[Dataset records — start]

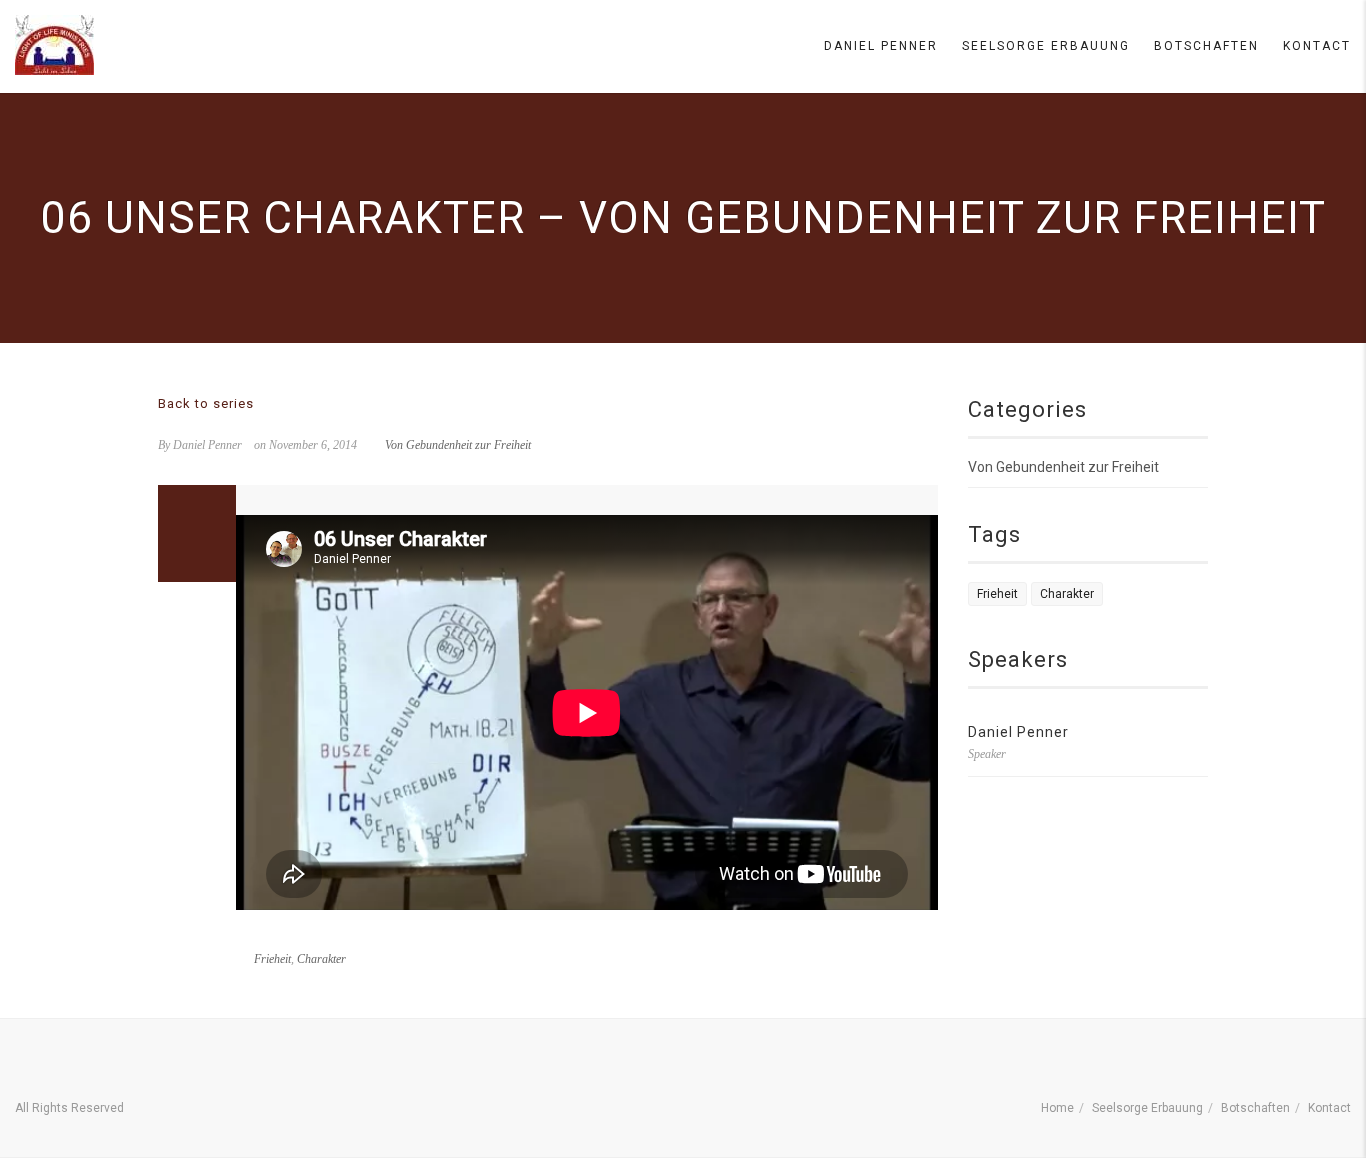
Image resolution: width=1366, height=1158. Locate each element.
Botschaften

[Dataset records — finish]
[Dataset records — start]

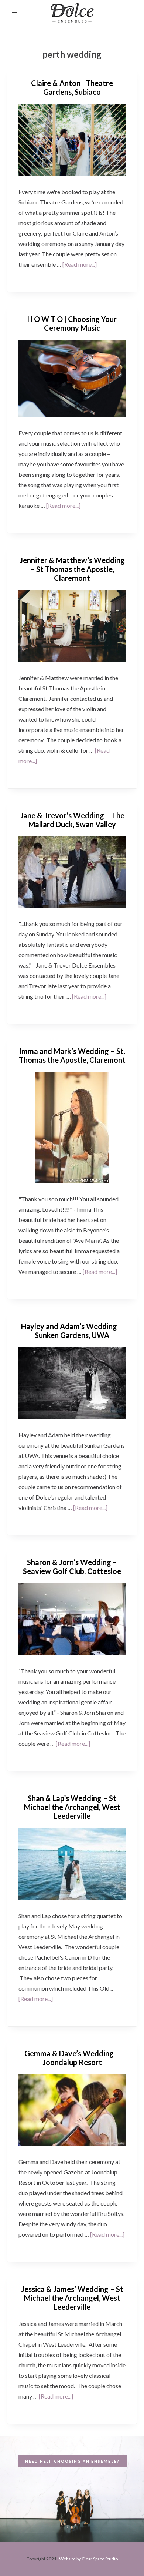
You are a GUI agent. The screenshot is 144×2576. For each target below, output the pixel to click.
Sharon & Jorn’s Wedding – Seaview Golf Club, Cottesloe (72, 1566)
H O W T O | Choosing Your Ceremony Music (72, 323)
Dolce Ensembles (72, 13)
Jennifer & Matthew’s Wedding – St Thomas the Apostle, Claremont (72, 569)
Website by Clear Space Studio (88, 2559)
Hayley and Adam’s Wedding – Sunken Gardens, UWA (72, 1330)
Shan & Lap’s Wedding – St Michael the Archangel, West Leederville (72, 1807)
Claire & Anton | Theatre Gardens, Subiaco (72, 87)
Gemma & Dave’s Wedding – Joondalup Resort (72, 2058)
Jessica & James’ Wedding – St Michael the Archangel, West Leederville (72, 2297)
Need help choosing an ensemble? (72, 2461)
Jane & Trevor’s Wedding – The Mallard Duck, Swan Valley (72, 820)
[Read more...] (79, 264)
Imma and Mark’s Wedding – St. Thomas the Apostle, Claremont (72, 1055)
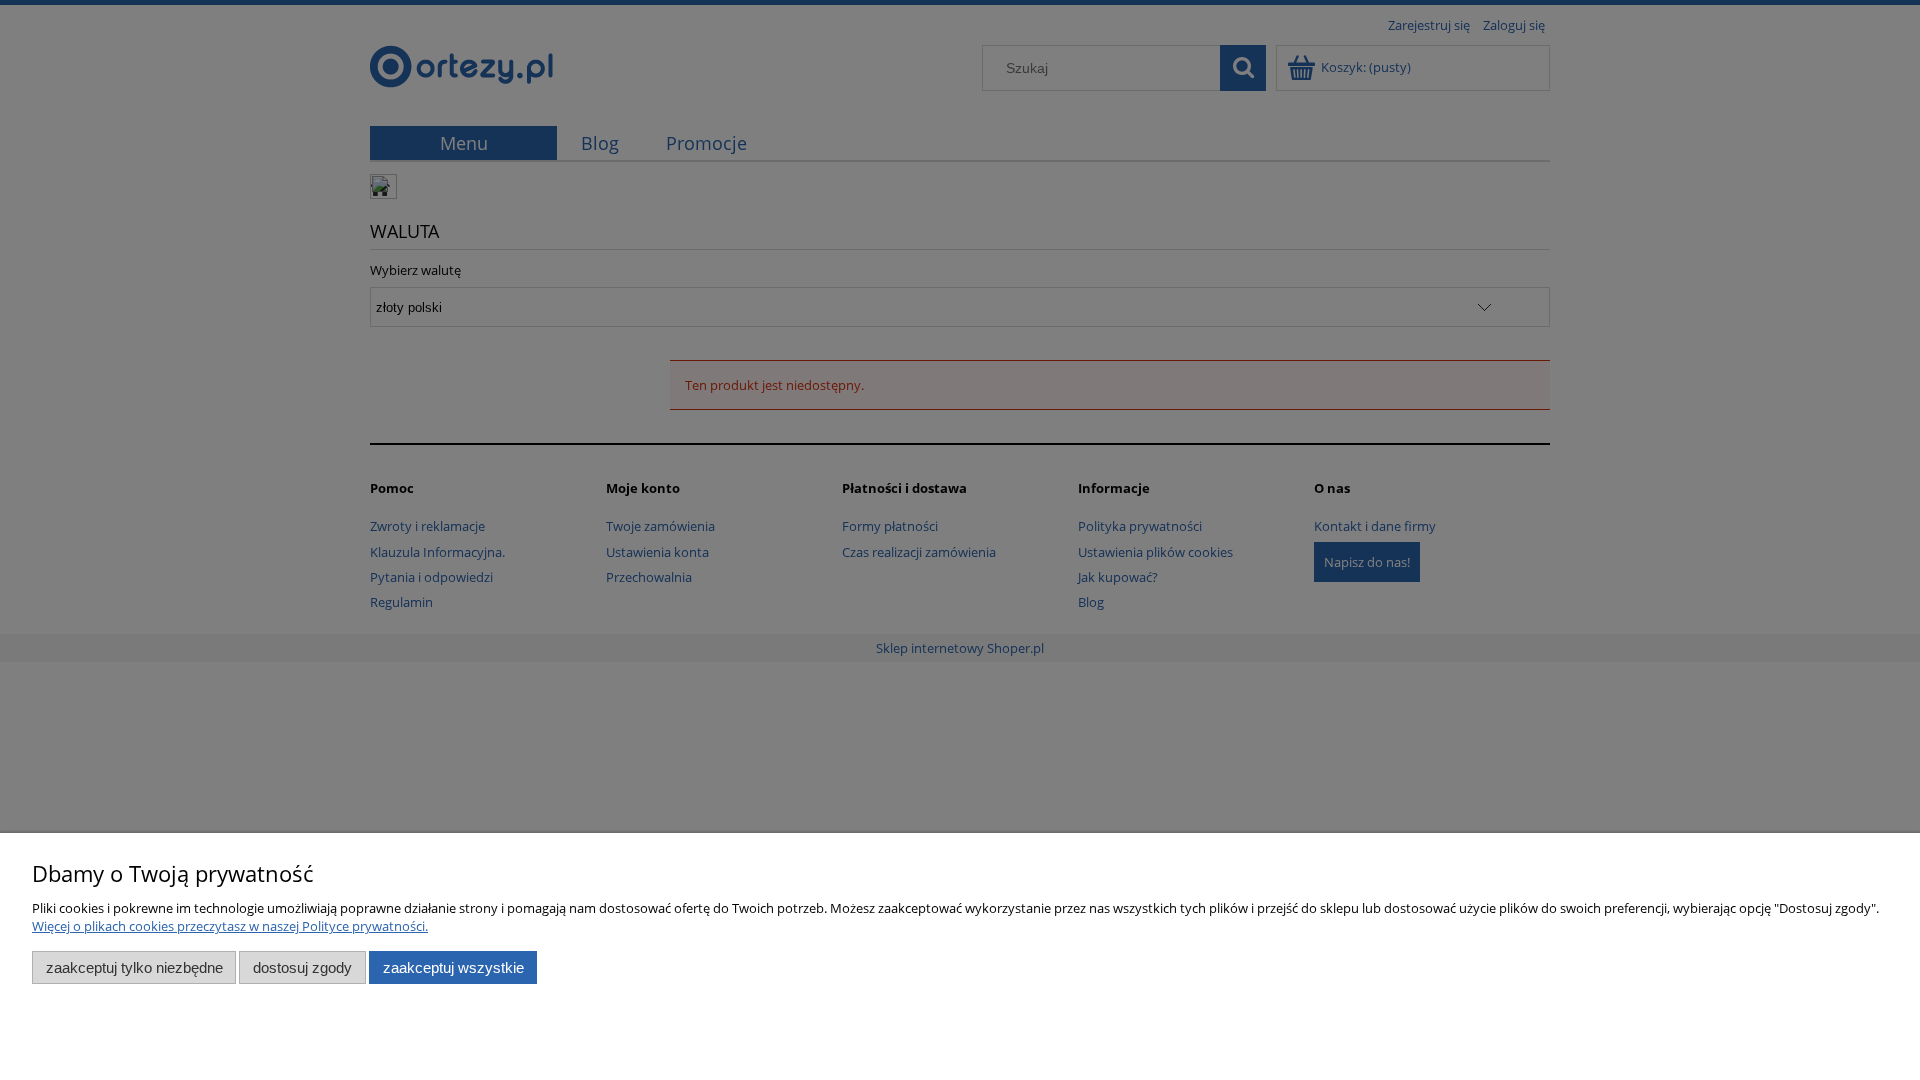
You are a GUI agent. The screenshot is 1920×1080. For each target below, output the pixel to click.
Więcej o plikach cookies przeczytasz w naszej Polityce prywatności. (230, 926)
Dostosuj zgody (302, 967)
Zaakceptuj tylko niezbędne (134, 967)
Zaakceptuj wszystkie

[Dataset records — finish]
[Dataset records — start]

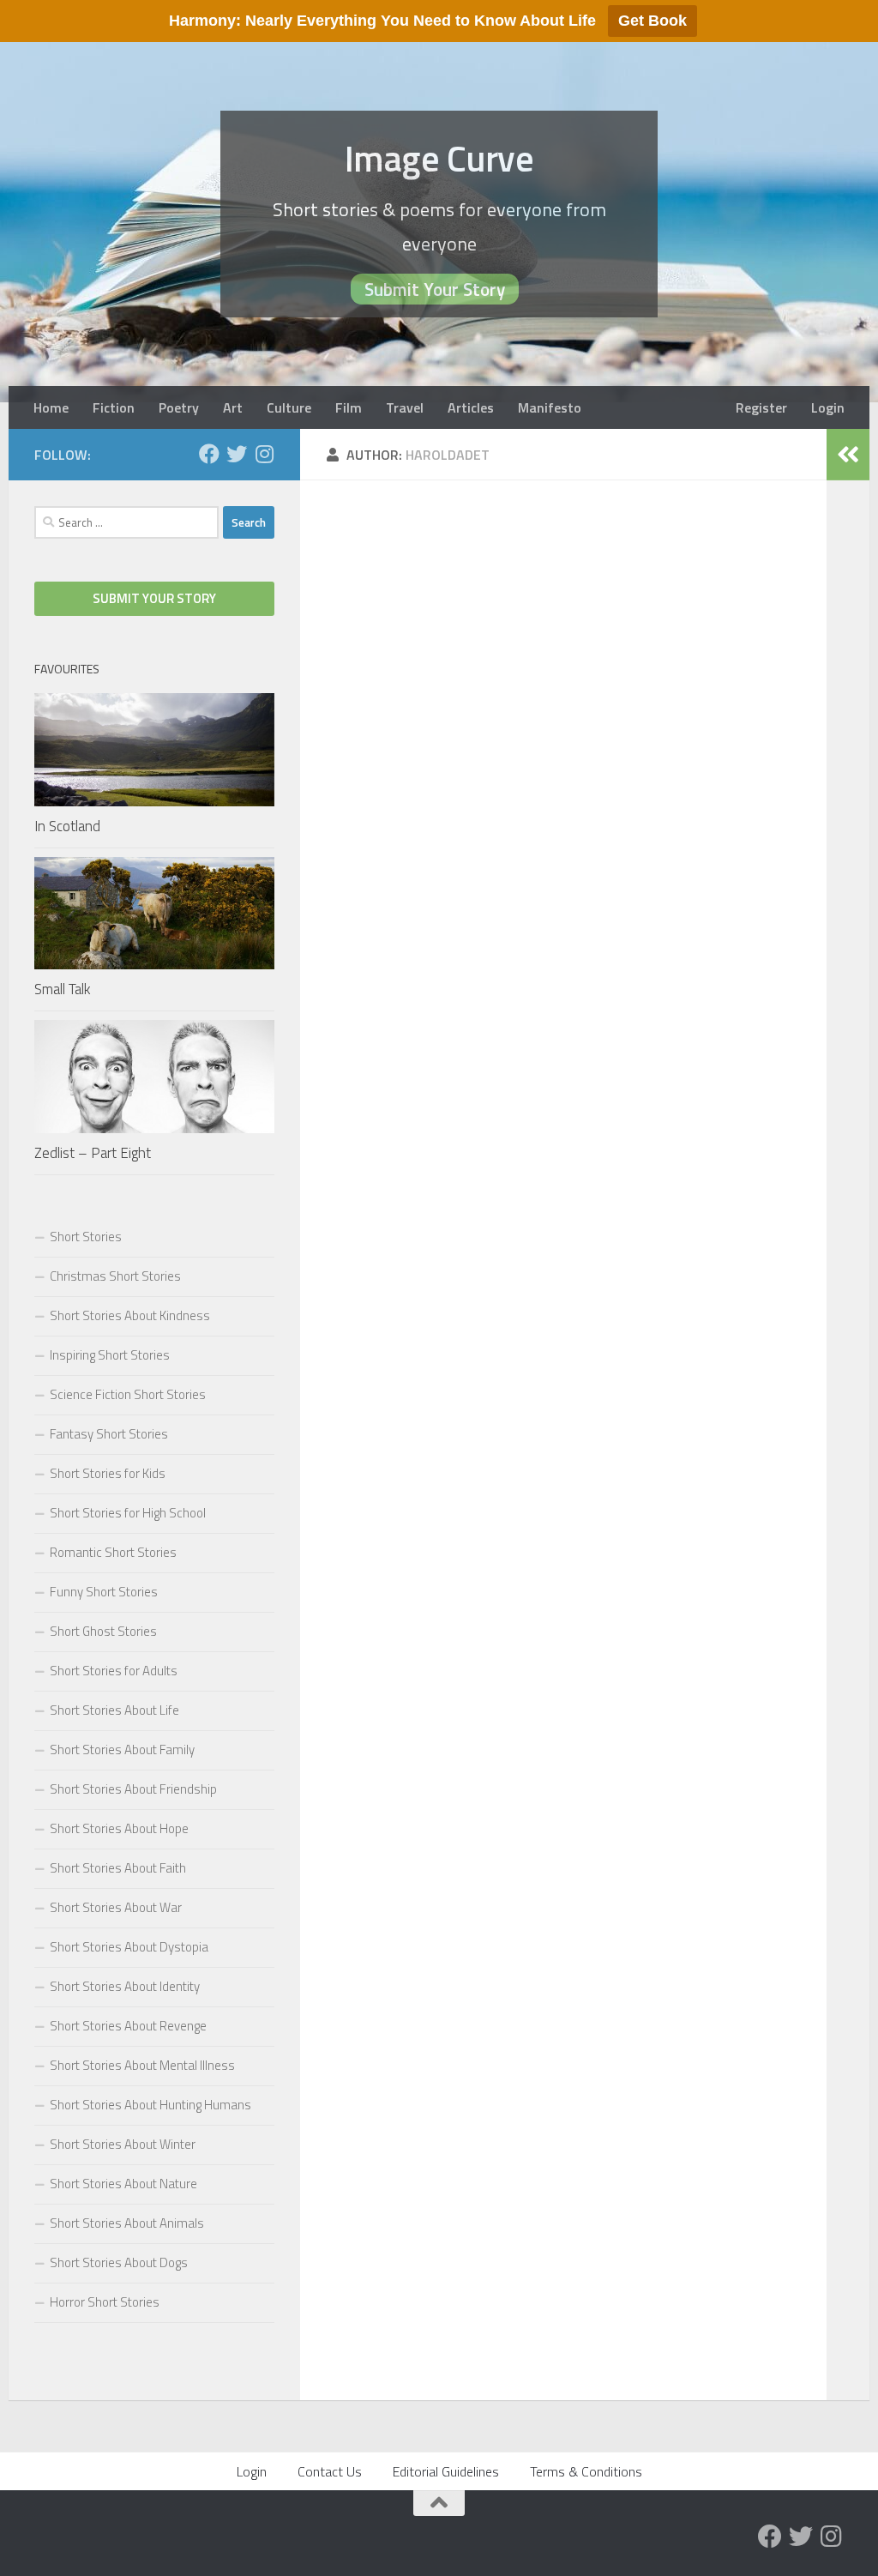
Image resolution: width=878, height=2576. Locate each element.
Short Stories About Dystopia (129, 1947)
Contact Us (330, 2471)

[Dataset records — finish]

▶ Work item
Transcribe only this stretch of the data: the line with "Need help choosing an ensemble? (72, 2461)", the line with "Zaakceptuj wszystkie", and every line in between. Leave out the pictures.

▶ Your response
Need help choosing an ensemble? (72, 2461)
Jane & Trevor’s Wedding – The Mallard Duck, Swan Valley (72, 820)
[Read more...] (79, 264)
Imma and Mark’s Wedding – St. Thomas the Apostle, Claremont (72, 1055)
You are a GUI agent. The screenshot is 1920×1080. For each target below, output the pixel to click.
Więcej o plikach cookies przeczytasz w naszej Polityce prywatności. (230, 926)
Dostosuj zgody (302, 967)
Zaakceptuj tylko niezbędne (134, 967)
Zaakceptuj wszystkie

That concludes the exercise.